Вместо ответа незнакомец смерил его взглядом и переключился на Басаргина.
– По-моему, ему Должанский нужен, – негромко заметил Максим Александрович коллеге.
Глебов развеселился: спасаясь от визитов самопровозглашенных поэтов, Должанский даже обзавелся дверной табличкой с надписью «завхоз», но ничто не помогало. Имя было на слуху, его знали, ему несли и несли километры виршей – нескладных, безграмотных, кое-как срифмованных, восхваляющих революцию, ругающих контрреволюцию – и как можно было предъявлять претензии к их авторам, когда ведущие журналы были забиты точно таким же псевдопоэтическим хламом, только срифмованным чуть лучше и написанным более гладко?
– А, значит, ты Должанского ищешь! – Степа приосанился. Сталкиваясь с неопытными новичками, он особенно остро чувствовал свою значимость, а ему ужасно нравилось быть значительной персоной. – Если у тебя стихи про революцию, они могут пойти к 7 ноября, а сейчас рано.
– Про революцию для нас Маяковский напишет, – не удержался Басаргин. – Черта с два он кому уступит свое место…

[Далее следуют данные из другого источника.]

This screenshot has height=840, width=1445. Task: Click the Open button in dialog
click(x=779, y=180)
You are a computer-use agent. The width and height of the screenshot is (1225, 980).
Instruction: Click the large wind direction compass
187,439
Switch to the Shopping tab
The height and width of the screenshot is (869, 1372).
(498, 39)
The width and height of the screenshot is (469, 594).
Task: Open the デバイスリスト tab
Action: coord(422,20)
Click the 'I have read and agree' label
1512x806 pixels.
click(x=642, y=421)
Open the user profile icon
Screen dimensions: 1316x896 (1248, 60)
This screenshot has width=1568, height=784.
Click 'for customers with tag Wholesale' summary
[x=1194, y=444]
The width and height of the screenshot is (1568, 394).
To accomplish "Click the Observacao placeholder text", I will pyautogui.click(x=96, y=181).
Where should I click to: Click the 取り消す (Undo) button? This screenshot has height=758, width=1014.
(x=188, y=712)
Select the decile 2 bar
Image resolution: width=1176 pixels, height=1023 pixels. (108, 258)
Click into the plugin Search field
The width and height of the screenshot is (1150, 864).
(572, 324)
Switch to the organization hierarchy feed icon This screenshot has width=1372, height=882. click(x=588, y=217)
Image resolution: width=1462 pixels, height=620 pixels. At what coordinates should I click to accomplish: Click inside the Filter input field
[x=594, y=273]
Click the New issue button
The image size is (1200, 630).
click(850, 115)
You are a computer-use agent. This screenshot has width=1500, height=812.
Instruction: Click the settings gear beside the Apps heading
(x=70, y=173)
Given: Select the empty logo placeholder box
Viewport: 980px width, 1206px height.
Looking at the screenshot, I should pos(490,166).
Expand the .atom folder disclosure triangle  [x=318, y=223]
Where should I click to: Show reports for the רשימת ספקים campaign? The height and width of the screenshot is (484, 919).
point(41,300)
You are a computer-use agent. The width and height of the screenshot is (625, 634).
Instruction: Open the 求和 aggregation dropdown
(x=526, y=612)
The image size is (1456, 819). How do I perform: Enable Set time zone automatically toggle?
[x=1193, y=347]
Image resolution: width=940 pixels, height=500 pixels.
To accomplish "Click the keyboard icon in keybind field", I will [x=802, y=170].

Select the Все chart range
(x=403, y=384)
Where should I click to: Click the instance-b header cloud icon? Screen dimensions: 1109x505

– Ну вот, видишь, – продолжал Степа, обращаясь к посетителю, который молчал, буравя его взглядом. – Про революцию, чтоб тебя напечатали, надо очень хорошо писать. Или у тебя про деревню? Лучше бы про завод, газета-то рабочая. Сразу же тебе скажу: лирика не пойдет, упадочное сейчас не годится. Нужно про классовую борьбу, актуальные проблемы…
Незнакомец вздохнул и полез в карман.
– Московское управление угрозыска, помощник агента Опалин, – заученной скороговоркой пробубнил он, предъявляя удостоверение. – Ваши документики, граждане, а затем мы с вами побеседуем под протокол.